Challenge:
Copy out the listing below from the line containing "Open the Puppy Menu button in taskbar" through the end of the listing, both ends included, and leave out the pictures.
:: Items ::
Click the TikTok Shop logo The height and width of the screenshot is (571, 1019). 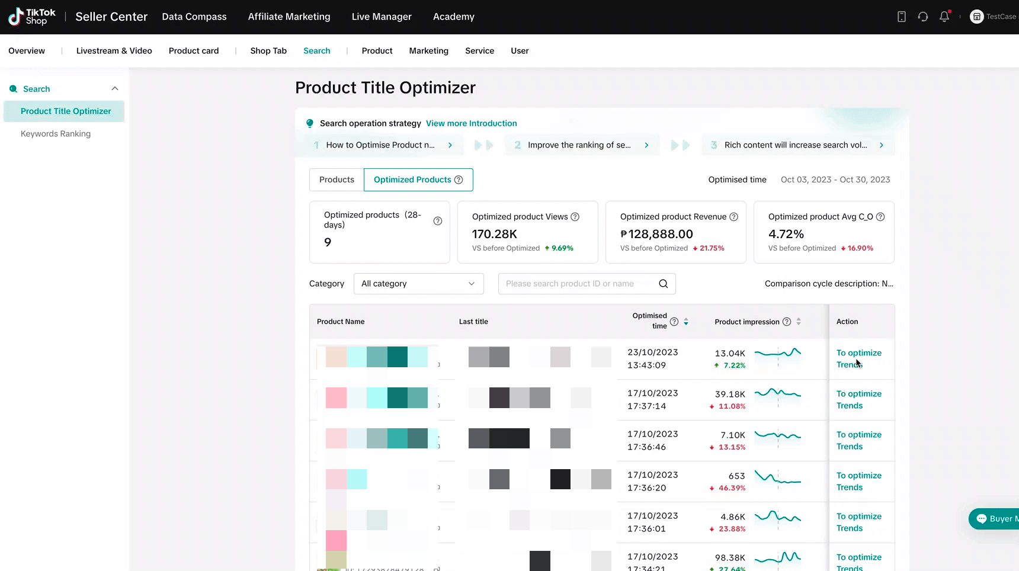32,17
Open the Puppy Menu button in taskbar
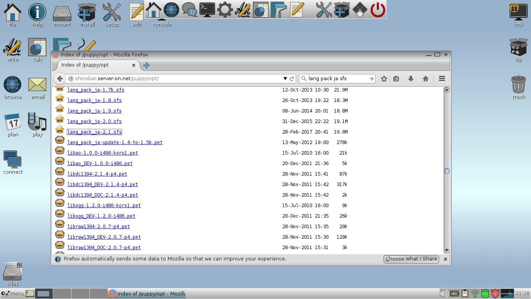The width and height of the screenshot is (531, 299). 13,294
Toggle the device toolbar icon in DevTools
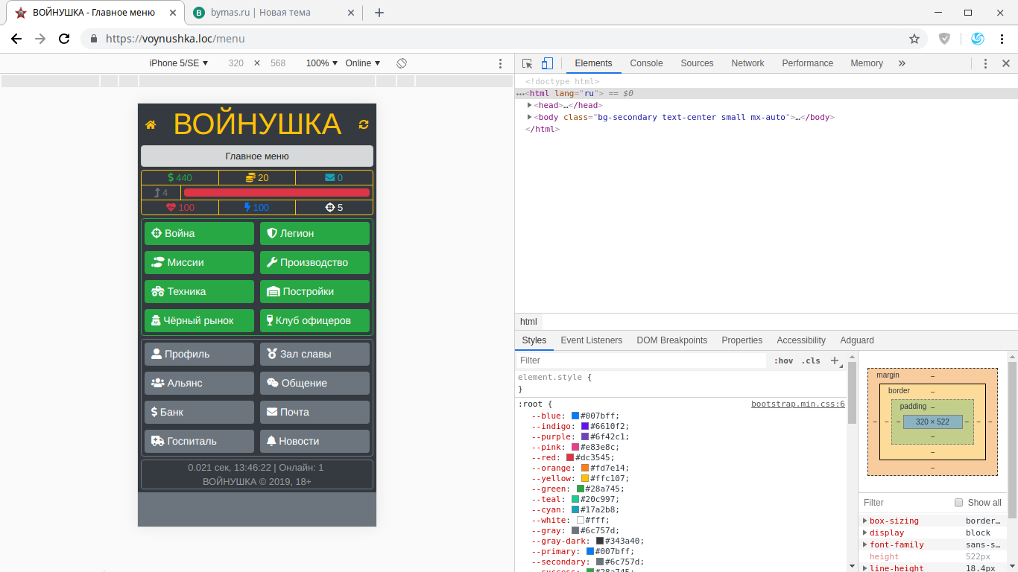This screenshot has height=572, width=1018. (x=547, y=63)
:::
Reply:
Open the Puppy Menu button in taskbar
The width and height of the screenshot is (531, 299). 13,294
Toggle the device toolbar icon in DevTools
This screenshot has height=572, width=1018. (x=547, y=63)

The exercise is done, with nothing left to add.